-- START Provided entries --
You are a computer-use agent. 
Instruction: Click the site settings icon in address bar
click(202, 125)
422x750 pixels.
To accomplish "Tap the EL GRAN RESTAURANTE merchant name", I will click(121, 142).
-- END Provided entries --
* [Instruction]: Could you extract all of the entries above and reproduce every line of them without a single change?

* [Task solution]:
You are a computer-use agent. 
Instruction: Click the site settings icon in address bar
click(202, 125)
422x750 pixels.
To accomplish "Tap the EL GRAN RESTAURANTE merchant name", I will click(121, 142).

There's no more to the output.